Через пять минут глаза у Никиты Иваныча стали заплывать. Яд действовал быстро. Пока он пришел к своей избе, от глаз остались щелочки. По дороге успел заметить инвалида Пухова, который сидел на скамеечке у ворот и, выставив деревянный протез, как ствол пулемета, смотрел вдоль улицы.
– Иваныч! – позвал Пухов. – Айда покурим!
Аникеев гордо прошагал мимо. У себя во дворе он выкатил из сарая велосипед и стал накачивать переднее колесо.
– Куда это? – спросила Катерина. – Не завтракамши-то?

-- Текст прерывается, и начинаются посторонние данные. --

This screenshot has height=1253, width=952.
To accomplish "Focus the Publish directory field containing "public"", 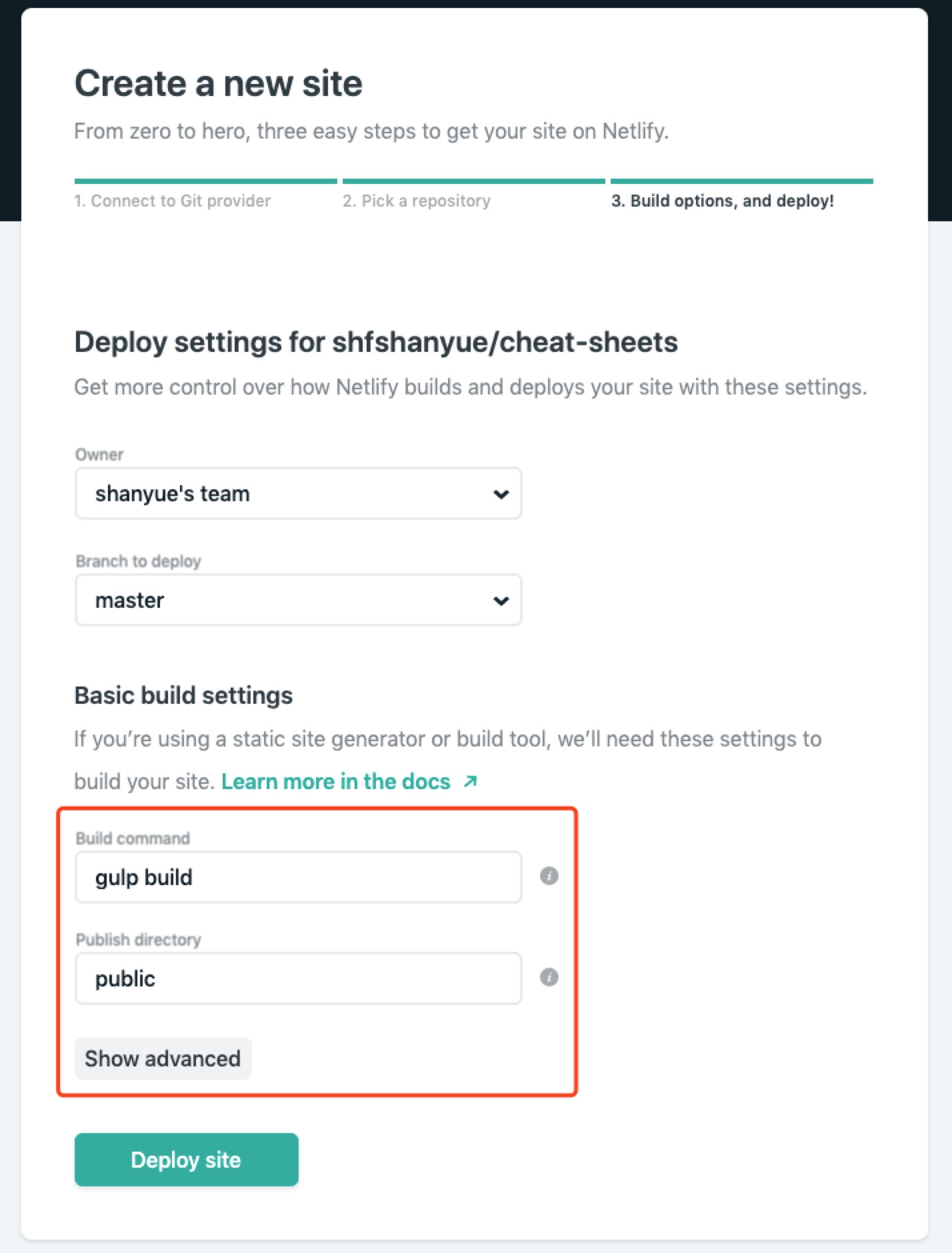I will [x=297, y=978].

– Не ваше дело, – буркнул Завхоз.
– Кто тебя приласкал-то с утра? – засмеялась старуха, имея в виду заплывшие глаза. – Экий ты справный стал!
– Чтоб Ивана в моей избе – ноги не было! – сурово сказал Никита Иваныч. – А его улей я назад отдам. Мне чужого не надо.

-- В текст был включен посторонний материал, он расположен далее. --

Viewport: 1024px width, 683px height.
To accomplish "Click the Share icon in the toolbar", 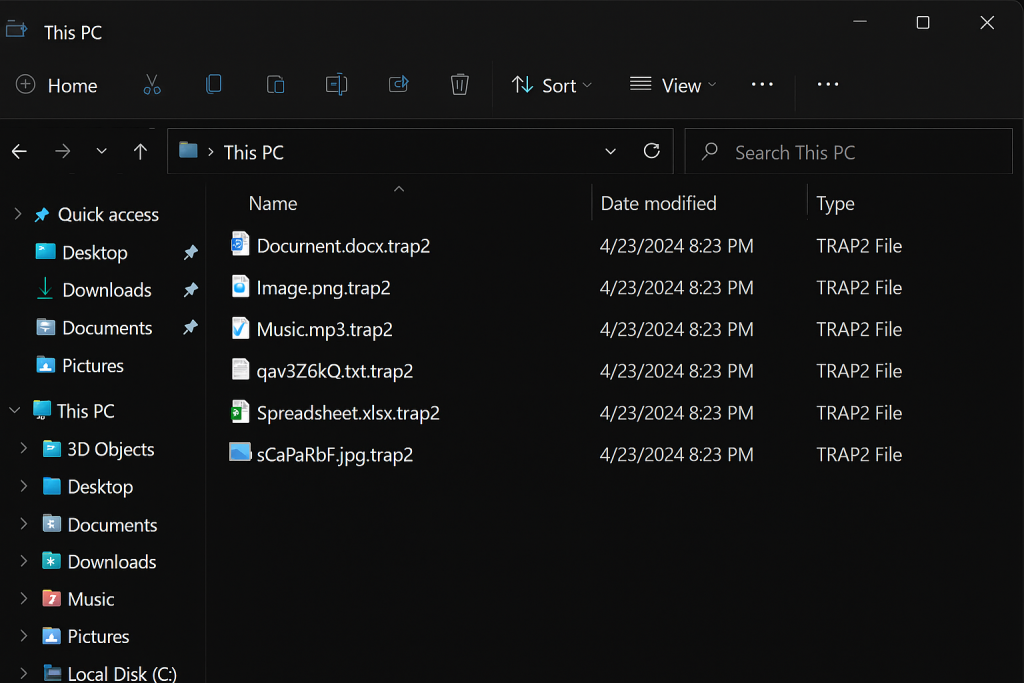I will [398, 85].
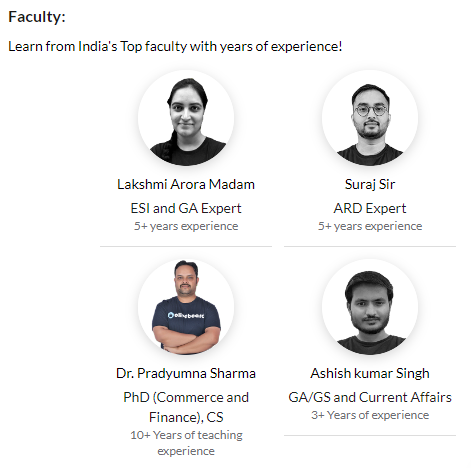Click the divider below Lakshmi Arora's card
471x468 pixels.
[x=186, y=247]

– У-у, понесло тебя! – развеселилась Катерина. – Ириша, ну-ка иди сюда, глянь-ка на нашего отца, чего это с ним?
В молодости она побаивалась мужа, не то что слова поперек, а лишнего опасалась сказать. Никита Аникеев крутой мужик был, хоть и не бивал жену, но чуть что не по нему – кулаком о стол: мать-перемать! Не прекословь! А как состарилась – все нипочем ей стало. Никита Иваныч говорит: заведи-ка мне, старуха, лагушок медовухи. Она – нечего мед переводить, ты и без медовухи всегда веселый.

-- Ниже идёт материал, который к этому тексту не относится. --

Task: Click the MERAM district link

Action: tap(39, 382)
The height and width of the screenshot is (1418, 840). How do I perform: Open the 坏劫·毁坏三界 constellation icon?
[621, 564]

Старуха вышла из повиновения, и он с этим никак не мог примириться.
– Коли ты в село – хлеба купи, – предупредила Катерина. – Тогда я квашню ставить не буду.
– Мне не до хлеба, – отмахнулся дед Аникеев. – Я по другому делу.
– У вас у всех дела, – разворчалась старуха. – А я вас корми-пои! За день не присядешь, как заведенная. Помогать никто не желает! Небось за стол, так…
Она оборвалась на полуслове, потому что скрипнула чердачная дверь и на приставной лестнице показалась Ирина. Никита Иваныч бросил насос и придержал лестницу.
– А ты почто до такой поры лежишь, как телка? – вскинулась Катерина на дочь. – Хоть бы помогла картошки почистить.
Ирина спустилась на землю, и сердце Никиты Иваныча отмякло, даже утренняя схватка с Видякиным забылась и жестокая обида на него притупилась.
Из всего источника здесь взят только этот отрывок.